Same genes, different career aspirations
As another International Women’s Day approaches, I think back to my time as a young girl, running around the garden with my twin sister. I would never have imagined that the world was trying to shape us to fit the mould of a ‘stereotypical woman’.
As Ellie and I grew up, I became aware that certain things were expected of us and our careers, as people began to assume that our aspirations fitted typical ‘jobs for women’. And, because we were identical twins, people expected that our career aspirations were the same. However, we had a barrier helping to protect us against this – our parents.
Our parents encouraged us to do what we loved, and showed us the wide variety of career paths we could choose from. Because of this, Ellie and I are similar in many ways, but not in our occupations. Ellie is a talented artist, running an online business selling custom dolls, and I am a science blogger; two careers that many would consider at opposing ends of the spectrum.
Gender stereotyping starts early
Girls are often taught to stick to stereotypical aspirations for women, and this leads to the male and female dominated occupations that we can see in sectors like STEM. In fact, this starts incredibly early on in life, with children as young as three years old already making decisions on what they think they are capable of, based on their gender.
Ellie and I have been able to achieve our dream careers because we have been encouraged from a young age. So, we decided to partner up and we launched a project together for the UN’s International Day of Women and Girls in Science. We wanted to use both of our passions, to help young girls realise their true potential and raise awareness for amazing women in STEM.
Spreading the word
On 11th of February, a day marked to discuss the lack of women in science, we launched our series of postcards featuring prominent women in STEM. We wanted to create something that would help to spread the word about what these women had done for science. So, we created a series of limited edition postcards featuring hand-drawn designs of Katherine Johnson, Margaret Hamilton and Jocelyn Bell Burnell.

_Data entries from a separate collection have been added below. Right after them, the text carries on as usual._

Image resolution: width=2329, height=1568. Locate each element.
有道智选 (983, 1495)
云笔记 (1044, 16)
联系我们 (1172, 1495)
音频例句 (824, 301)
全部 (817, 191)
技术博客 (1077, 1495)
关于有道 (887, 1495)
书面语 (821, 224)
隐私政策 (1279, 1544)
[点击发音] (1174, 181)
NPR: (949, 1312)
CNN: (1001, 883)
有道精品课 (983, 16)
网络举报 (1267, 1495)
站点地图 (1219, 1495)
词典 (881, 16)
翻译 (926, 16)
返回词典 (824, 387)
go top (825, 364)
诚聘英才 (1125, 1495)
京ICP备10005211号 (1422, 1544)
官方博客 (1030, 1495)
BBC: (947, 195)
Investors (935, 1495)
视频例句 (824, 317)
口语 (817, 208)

We are encouraging people to send these postcards to their friends and family all over the world, to encourage them to find out about these influential women, to raise awareness for the ground-breaking work that they have done – which is sadly often forgotten or overlooked.
The proceeds from the project will then be donated to Science Grrl to support their projects which helps shape public policy surround women in science in the UK, and helps to encourage girls into STEM.
We wanted to start a project that would help girls realise their true potential, and make them aware of the world of careers that they can choose from. Because, when I think back to Ellie and I sat in our classroom thinking about our dream careers, I want other little girls to also believe that they can do whatever they want – anything from science to art.